## Given information
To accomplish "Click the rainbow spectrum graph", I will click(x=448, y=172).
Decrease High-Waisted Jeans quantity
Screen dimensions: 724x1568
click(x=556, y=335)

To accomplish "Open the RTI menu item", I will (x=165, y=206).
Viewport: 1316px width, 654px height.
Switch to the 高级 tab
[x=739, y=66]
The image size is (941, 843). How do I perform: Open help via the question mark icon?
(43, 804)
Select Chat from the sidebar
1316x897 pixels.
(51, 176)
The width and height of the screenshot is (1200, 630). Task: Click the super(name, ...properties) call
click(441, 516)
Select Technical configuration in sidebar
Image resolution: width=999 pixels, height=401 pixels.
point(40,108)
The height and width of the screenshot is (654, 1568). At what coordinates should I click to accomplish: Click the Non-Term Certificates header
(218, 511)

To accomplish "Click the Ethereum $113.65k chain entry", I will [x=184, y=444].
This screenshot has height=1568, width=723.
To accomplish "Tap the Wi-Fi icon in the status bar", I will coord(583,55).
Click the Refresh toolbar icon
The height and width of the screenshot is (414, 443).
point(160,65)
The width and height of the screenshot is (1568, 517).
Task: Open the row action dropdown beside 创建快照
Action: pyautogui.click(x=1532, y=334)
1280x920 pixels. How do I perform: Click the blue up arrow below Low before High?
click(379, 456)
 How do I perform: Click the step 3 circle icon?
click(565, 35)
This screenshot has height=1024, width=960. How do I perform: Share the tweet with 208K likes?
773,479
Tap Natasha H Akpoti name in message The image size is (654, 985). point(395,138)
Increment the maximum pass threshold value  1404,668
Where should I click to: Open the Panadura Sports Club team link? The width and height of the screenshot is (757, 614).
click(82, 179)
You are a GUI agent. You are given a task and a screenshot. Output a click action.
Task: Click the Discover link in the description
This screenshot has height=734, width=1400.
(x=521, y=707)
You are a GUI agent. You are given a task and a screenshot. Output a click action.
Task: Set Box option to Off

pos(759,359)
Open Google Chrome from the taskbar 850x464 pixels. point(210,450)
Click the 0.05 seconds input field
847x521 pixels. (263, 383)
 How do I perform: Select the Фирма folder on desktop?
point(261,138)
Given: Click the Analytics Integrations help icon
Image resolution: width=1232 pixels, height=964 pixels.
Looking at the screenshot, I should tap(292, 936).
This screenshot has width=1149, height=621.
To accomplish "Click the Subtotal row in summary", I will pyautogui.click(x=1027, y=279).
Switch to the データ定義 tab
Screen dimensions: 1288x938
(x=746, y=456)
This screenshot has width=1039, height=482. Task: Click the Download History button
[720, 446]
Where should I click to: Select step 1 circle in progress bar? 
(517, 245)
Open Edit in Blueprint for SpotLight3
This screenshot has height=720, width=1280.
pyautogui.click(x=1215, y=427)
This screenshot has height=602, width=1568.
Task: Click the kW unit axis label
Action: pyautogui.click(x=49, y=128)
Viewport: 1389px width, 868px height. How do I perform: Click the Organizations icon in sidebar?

## How to complete this task
The required output is every line above that contains the string "will".

## Response to this exercise
To accomplish "Click the rainbow spectrum graph", I will click(x=448, y=172).
To accomplish "Open the RTI menu item", I will (x=165, y=206).
To accomplish "Click the Ethereum $113.65k chain entry", I will [x=184, y=444].
To accomplish "Tap the Wi-Fi icon in the status bar", I will coord(583,55).
To accomplish "Click the Subtotal row in summary", I will pyautogui.click(x=1027, y=279).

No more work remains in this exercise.